On April 6th 1974, in Brighton, England, at the 19th Eurovision Song Contest, the tiny nation of Luxembourg was devastated when it failed to secure a third consecutive win at the pan-European musical event. The judges did the rest of the world a favour, however, by selecting the Swedish entry as the winner instead. The song was called “Waterloo,” performed by a group called ABBA, which went on to become something of a sensation. ABBA’s win at the annual Eurovision Song Contest launched the group on its monumental international career, marking the first and still only time that the Eurovision Song Contest crowned a previously unknown winner destined for legitimate superstardom.
The Eurovision Song Contest was originally conceived as a way for the member countries of the European Broadcasting Union to participate in a simultaneous live broadcast—a major technical challenge in 1956. From a one-night event involving only seven participating countries in its first year, the contest has grown into a week-long spectacle involving preliminary rounds of competition among representatives of more than 20 countries in Europe, the Middle East, North Africa and the former Soviet Union. But while the annual contest is now one of the most-watched television events in the world, one thing Eurovision has consistently failed at doing is launching new artists to truly international stardom.
The sole, shining exception to this rule is ABBA. The 1988 winner, Celine Dion, was already something of a star prior to her Eurovision victory. The 2006 winner, Lordi, while undoubtedly the finest monster-costumed Finnish metal band of all time, so far enjoys only a cult following outside of northern Europe. ABBA outshines all other hopefuls, both before and after.
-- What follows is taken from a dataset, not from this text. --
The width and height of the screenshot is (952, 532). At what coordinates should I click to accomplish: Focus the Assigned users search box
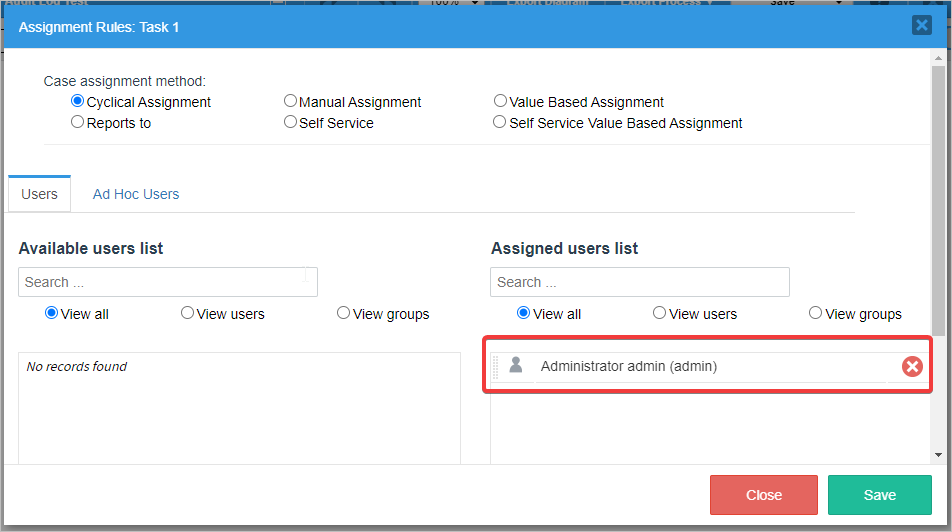tap(639, 282)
ABBA was a Swedish pop/rock group formed in Stockholm in 1972, comprising Agnetha Fältskog, Benny Andersson, Björn Ulvaeus and Anni-Frid Lyngstad. They became one of the most commercially successful acts in the history of pop music, topping the charts worldwide from 1972 to 1982.
ABBA has sold over 375 million records worldwide and still sell millions of records a year, which makes them one of the best-selling music artists, and the second best selling music group in history, behind The Beatles. ABBA was the first pop group to come from a non-English-speaking country that enjoyed consistent success in the charts of English-speaking countries, including the UK, Ireland, the U.S., Canada, Australia, New Zealand, South Africa and the Philippines. The group also enjoyed significant success in Latin American markets, and recorded a collection of their hit songs in Spanish.
The year that ABBA was chosen as Sweden’s Eurovision entry was the second in which contest competitors were allowed to perform in any language they wished. A national-language restriction was reinstated in 1977 before being abolished in 1999. This proved to be critical to ABBA’s international success. While the UK judges awarded ABBA zero points toward their winning total on this night in 1974, their English-language “Waterloo” became an instant hit with the British public; the first of nine UK #1 hits for the biggest group ever launched by the Eurovision Song Contest.